Freeway Opposition
The Interstate Highway System, the largest public works project in American history, surprised residents of numerous inner-city neighborhoods with rapid and unprecedented changes it brought to the metropolitan landscape. Eminent domain empowered State Highway officials across the country to take control of and demolish residential properties for highway right-of-ways without requirements to provide replacement housing. Residents of inner-city neighborhoods with lower property valuations learned firsthand that state and local officials maximized federal funds by placing depressed multilane freeways, loops, and spurs through their neighborhoods to connect central business districts to the broader metropolitan community. Nationwide, the U.S. House Committee on Public Works reported in the late 1960s that "federal highway construction was demolishing over 62,000 housing units annually—affecting possibly as many as 200,000 people each year (Mohl, 680). Interstate displacement thus was a major part of life in America's urban neighborhoods.
Affected individuals and families, homeowners and renters, coped with uprooting their lives and finding replacement housing. Facing economic burdens unexpected in prior years, many families took on new debt or witnessed their savings disappear in order finance a move. Other homeowners contested the state’s property evaluations. Nearby homeowners not displaced often discovered that freeways cutting through their neighborhoods reconfigured the character of their community, disrupting established families and neighborhood institutions. The freeways' disruption proposed a threat to homeownership and thus jeopardized access to or retention of middle-class financial stability for many American families.

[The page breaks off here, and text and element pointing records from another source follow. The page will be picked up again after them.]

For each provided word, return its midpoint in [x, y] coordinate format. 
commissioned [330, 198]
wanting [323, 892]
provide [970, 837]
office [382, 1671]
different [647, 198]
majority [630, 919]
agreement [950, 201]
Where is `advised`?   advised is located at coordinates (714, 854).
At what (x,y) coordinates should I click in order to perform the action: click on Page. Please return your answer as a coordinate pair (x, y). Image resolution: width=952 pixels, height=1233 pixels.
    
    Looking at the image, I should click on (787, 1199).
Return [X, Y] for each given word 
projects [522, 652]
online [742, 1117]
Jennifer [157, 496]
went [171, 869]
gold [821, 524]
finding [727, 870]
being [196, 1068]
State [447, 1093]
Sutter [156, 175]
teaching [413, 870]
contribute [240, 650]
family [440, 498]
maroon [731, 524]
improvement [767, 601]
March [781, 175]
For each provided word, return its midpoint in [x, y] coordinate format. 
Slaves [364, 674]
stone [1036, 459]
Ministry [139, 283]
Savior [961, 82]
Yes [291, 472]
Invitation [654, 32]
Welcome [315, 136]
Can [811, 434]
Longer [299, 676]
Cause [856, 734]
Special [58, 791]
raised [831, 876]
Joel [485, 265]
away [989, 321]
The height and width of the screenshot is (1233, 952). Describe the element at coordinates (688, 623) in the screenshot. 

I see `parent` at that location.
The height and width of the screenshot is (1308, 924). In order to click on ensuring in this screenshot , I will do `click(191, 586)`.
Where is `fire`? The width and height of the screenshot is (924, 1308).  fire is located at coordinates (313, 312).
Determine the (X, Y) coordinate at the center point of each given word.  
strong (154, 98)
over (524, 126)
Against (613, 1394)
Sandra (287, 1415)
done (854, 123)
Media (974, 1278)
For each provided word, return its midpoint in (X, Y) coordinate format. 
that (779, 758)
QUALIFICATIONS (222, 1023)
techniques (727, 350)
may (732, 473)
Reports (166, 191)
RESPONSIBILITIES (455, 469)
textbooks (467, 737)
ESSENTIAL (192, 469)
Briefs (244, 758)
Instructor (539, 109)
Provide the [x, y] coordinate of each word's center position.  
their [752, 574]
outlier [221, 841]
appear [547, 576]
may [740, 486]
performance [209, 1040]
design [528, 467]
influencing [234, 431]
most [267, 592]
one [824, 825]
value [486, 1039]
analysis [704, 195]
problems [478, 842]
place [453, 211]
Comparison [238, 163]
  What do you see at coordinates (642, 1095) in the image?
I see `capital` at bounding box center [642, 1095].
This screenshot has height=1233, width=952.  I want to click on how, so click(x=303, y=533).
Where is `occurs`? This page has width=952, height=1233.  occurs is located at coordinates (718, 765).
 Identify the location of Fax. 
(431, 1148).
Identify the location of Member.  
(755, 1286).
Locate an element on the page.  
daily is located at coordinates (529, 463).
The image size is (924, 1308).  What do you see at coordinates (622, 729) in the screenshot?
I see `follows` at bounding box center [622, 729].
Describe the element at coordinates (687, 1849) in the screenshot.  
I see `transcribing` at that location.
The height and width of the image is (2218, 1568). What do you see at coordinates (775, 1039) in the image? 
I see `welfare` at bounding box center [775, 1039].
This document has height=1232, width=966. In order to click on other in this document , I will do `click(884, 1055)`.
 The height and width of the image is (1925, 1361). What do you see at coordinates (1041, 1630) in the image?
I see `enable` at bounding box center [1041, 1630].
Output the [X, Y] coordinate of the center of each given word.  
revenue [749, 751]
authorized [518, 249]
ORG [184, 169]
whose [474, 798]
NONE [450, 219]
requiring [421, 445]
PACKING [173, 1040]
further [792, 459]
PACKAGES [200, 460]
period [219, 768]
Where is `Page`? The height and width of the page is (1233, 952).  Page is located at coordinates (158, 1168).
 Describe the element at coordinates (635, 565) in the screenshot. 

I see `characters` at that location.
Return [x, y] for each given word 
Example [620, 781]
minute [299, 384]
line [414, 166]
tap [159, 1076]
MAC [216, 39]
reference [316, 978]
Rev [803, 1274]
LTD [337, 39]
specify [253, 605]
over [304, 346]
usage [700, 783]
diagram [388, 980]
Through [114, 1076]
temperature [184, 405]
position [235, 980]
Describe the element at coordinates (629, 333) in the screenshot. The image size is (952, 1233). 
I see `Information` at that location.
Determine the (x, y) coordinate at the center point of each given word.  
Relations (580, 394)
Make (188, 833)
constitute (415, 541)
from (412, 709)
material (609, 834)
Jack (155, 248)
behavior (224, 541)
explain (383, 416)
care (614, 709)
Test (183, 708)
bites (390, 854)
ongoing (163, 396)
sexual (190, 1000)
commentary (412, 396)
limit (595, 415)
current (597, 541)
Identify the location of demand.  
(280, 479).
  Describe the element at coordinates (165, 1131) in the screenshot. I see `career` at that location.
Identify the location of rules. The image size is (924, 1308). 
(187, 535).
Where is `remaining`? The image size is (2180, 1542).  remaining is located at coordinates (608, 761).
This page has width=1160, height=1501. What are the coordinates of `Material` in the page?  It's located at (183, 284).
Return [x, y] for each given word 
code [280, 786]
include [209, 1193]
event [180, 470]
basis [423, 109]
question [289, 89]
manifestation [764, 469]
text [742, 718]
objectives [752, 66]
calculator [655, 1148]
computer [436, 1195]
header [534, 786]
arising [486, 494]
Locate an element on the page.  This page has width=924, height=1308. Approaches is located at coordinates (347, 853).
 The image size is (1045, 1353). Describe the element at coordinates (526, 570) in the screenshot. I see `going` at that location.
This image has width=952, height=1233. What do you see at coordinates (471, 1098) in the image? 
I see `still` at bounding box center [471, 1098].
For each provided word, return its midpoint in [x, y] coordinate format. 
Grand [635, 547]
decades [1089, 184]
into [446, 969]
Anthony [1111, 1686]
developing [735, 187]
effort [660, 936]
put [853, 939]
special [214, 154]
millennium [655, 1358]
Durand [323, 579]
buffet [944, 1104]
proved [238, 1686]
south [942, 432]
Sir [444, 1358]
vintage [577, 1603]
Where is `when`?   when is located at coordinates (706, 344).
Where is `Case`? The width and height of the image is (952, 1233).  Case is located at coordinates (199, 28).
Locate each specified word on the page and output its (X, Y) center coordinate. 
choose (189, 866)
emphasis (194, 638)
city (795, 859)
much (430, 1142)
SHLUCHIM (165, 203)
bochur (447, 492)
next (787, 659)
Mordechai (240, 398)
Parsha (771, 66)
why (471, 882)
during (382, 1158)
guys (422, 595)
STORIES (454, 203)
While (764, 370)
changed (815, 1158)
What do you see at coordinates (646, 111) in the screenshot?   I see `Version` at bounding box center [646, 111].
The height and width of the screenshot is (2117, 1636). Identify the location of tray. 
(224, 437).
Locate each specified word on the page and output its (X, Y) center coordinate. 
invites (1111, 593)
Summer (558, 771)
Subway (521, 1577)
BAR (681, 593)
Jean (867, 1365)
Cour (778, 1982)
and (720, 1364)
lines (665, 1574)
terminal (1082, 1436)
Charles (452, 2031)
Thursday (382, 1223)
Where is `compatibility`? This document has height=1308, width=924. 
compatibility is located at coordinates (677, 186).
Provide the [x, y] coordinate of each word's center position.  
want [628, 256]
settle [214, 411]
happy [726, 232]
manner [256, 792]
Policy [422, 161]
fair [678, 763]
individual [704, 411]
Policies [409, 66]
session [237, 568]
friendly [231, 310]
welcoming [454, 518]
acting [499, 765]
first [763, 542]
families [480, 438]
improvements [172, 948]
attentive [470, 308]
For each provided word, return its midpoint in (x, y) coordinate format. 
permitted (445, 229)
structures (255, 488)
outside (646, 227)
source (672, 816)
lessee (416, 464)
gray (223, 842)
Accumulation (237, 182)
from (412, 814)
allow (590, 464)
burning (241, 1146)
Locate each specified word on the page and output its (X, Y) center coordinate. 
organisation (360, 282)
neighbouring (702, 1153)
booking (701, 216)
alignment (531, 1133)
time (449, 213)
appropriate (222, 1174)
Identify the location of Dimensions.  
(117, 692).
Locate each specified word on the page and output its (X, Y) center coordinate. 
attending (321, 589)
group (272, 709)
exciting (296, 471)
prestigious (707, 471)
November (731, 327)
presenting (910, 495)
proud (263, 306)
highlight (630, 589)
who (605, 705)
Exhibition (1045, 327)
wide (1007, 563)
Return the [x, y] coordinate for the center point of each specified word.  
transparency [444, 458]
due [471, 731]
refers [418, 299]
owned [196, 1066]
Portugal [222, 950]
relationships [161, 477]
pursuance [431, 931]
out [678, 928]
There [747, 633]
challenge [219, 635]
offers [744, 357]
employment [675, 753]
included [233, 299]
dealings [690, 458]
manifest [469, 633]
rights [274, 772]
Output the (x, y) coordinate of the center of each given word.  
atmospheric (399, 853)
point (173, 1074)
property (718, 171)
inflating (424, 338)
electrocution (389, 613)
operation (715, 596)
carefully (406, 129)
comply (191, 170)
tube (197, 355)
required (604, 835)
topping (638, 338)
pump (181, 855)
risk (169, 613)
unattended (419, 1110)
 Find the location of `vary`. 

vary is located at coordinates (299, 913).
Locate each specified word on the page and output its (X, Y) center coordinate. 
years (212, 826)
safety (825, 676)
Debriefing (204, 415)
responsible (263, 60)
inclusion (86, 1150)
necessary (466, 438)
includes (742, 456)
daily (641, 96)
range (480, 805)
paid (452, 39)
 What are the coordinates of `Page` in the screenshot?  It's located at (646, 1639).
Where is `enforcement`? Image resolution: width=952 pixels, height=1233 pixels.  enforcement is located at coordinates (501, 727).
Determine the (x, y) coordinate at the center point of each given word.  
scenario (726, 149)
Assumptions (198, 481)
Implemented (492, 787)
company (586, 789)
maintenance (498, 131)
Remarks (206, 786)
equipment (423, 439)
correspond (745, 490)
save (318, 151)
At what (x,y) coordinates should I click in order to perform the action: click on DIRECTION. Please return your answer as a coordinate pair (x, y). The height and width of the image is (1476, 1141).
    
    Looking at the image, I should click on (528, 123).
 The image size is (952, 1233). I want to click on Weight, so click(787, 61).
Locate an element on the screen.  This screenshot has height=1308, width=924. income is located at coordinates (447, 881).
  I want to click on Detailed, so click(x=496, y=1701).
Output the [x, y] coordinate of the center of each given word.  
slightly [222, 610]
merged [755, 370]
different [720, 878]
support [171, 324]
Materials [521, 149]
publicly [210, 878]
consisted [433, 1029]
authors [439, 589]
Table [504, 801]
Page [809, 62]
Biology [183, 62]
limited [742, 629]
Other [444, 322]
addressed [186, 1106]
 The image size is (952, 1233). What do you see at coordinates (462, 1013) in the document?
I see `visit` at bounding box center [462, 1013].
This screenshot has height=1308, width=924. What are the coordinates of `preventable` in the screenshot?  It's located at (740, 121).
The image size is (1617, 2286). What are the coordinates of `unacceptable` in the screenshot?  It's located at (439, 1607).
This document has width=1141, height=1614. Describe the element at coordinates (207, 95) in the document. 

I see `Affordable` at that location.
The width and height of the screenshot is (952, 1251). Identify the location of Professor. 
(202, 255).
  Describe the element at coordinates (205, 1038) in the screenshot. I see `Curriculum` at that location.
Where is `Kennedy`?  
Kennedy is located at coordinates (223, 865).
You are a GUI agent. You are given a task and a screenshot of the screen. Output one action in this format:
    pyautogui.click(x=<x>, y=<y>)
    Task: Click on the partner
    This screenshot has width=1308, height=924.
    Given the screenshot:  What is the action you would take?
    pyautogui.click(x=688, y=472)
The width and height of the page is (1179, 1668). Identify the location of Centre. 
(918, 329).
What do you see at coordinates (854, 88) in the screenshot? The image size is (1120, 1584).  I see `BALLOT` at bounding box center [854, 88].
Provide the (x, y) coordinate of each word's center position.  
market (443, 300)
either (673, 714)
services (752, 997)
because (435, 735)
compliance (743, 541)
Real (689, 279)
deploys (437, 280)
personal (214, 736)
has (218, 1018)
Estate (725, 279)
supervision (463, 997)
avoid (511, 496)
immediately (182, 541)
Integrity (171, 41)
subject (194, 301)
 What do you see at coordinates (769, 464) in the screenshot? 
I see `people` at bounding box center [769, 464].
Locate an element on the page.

Experiences and perspectives on the construction and relocation process, however, were not monolithic. While some renters and homeowners opposed freeways, others remained indifferent or used the opportunity to move into new housing within or along their city’s outskirts. Citizens living in and near neighborhoods in freeway paths maintained a wide array of motives and perspectives that led them to challenge, support, or remain indifferent to freeways. Moreover, those citizens who opposed urban freeway construction often approached the subject from divergent angles. Freeway opposition cut differently across lines of class, race, ethnicity, and location, demonstrating varying insights into how people contested the use of urban space in the postwar era.